The plight of a landlord who had a buy to let home trashed by tenants who faced eviction for failing to pay the rent has highlighted the unfairness of proposed new laws.

Housing minister Grant Shapps is readying new powers for social housing groups to fast track evictions – but these will not include private property investors.

Meanwhile, the loophole has cost landlord Glenn Schofield thousands of pounds as tenants vandalised his rental property while he was observing the legal process to gain an eviction order.

His Darlington four-bed house had carpets ripped up, windows broken, the kitchen destroyed, paint daubed on the walls and drains deliberately blocked.

The tenants also removed lead flashing from the roof, exposing the inside of the house to the elements, bringing down bedroom ceilings.

The bill for repairing the damage runs in to thousands of pounds, but pending completion of the work, Mr Schofield is left unable to collect any rent with day-to-day bills that need paying.

The Residential Landlords Association (RLA) has already delivered a petition to 10 Downing Street asking for the government to make eviction procedures quicker to safeguard private landlords. The RLA pointed out that eviction takes at least six months and is concerned a programme of closing county courts may inject more delay.

Mr Schofield told The Northern Echo: “It’s almost indescribable.
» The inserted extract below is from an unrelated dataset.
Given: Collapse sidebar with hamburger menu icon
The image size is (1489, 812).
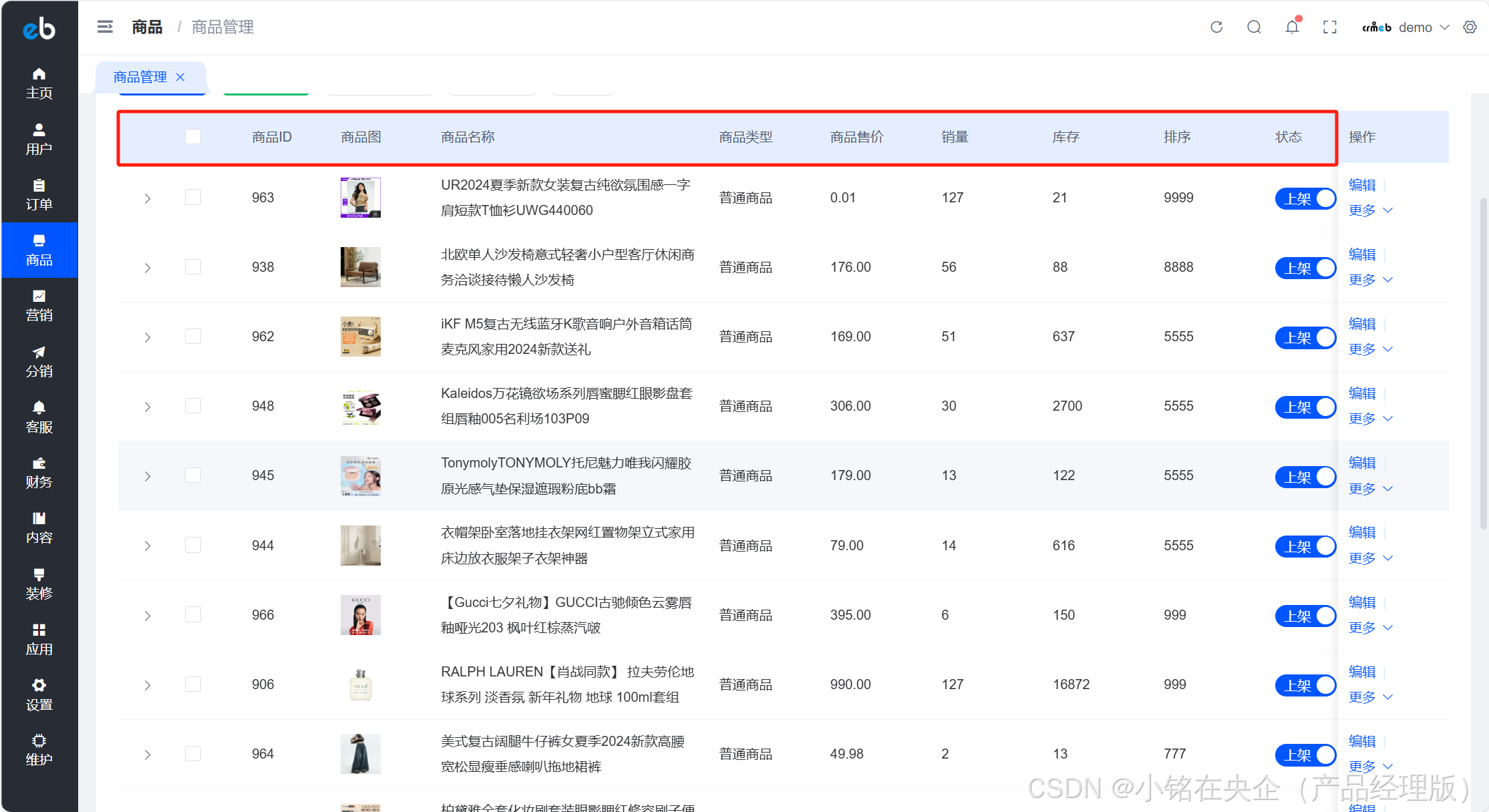Looking at the screenshot, I should tap(105, 27).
I’ve done everything by the book but I don’t understand why it has taken so long.”

Police are investigating the incident as a complaint of criminal damage.

A recent look at landlord/tenant relationships by the National Landlords Association (NLA) disclosed that only 1% of buy to let landlords would describe their dealings with tenants as ‘poor’.

Most landlords who had direct dealings with their tenants rather than through a letting agent told the NLA they ‘got on very well’ (60%) or had ‘good’ relationships (24%).